DATA RECORDS Block Start

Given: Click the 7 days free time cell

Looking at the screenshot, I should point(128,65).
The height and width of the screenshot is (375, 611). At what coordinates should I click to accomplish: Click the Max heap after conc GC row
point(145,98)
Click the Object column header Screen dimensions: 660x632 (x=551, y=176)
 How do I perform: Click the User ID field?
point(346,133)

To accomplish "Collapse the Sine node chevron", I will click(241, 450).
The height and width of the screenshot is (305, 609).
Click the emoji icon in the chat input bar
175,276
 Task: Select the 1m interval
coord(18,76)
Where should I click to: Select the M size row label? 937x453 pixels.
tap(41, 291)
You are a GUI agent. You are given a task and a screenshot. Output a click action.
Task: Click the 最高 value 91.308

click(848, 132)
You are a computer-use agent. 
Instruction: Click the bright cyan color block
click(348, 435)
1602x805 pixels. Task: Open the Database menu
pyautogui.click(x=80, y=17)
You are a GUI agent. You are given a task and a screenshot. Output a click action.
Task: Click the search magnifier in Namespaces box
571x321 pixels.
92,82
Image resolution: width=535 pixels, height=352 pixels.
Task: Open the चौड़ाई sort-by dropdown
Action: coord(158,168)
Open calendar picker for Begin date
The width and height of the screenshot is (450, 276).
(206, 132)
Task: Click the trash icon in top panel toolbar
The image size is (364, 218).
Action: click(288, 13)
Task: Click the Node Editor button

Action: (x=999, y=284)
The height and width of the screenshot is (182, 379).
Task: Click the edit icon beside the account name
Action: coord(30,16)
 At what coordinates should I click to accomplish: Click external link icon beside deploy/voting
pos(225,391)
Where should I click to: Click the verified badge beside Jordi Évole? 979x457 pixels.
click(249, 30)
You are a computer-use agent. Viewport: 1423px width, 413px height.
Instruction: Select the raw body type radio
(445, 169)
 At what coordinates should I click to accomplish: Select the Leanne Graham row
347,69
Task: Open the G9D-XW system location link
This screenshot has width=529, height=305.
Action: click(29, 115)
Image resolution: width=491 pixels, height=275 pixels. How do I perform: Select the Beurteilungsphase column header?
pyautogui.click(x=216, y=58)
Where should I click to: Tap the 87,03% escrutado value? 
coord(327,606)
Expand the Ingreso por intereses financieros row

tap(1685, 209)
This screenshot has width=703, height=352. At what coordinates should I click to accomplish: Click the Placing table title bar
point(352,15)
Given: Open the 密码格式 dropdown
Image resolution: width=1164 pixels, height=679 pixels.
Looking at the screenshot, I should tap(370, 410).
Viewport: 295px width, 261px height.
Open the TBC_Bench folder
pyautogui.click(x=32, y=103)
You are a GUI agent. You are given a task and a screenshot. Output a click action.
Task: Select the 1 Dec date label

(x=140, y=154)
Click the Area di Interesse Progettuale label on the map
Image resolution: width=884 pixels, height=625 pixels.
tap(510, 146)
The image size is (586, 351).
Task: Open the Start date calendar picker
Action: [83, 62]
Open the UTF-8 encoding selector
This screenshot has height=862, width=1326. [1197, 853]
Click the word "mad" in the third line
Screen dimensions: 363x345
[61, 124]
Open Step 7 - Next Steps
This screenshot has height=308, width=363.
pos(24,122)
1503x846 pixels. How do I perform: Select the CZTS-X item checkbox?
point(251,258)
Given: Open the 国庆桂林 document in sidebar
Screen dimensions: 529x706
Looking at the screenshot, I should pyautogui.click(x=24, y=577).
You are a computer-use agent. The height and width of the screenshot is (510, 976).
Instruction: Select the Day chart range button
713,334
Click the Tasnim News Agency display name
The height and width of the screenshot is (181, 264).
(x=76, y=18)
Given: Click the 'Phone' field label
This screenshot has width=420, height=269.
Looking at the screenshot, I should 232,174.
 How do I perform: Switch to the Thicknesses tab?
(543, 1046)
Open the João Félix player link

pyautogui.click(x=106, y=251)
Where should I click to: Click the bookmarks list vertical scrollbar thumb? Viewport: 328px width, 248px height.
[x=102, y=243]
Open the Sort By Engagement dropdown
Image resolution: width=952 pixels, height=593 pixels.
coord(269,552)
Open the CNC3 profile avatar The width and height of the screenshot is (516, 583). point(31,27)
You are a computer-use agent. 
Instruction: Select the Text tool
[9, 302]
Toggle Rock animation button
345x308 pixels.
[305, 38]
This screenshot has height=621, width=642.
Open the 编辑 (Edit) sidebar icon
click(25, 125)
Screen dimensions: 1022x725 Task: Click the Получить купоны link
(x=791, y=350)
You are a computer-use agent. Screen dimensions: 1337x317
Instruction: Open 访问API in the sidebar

DATA RECORDS Block End

## GOAL OF THE EXERCISE
Taking the entries from their first line through the line with "Click the Object", inclusive, restate each line word for word and give nothing else.

## FINAL ANSWER
Given: Click the 7 days free time cell

Looking at the screenshot, I should point(128,65).
The height and width of the screenshot is (375, 611). At what coordinates should I click to accomplish: Click the Max heap after conc GC row
point(145,98)
Click the Object column header Screen dimensions: 660x632 (x=551, y=176)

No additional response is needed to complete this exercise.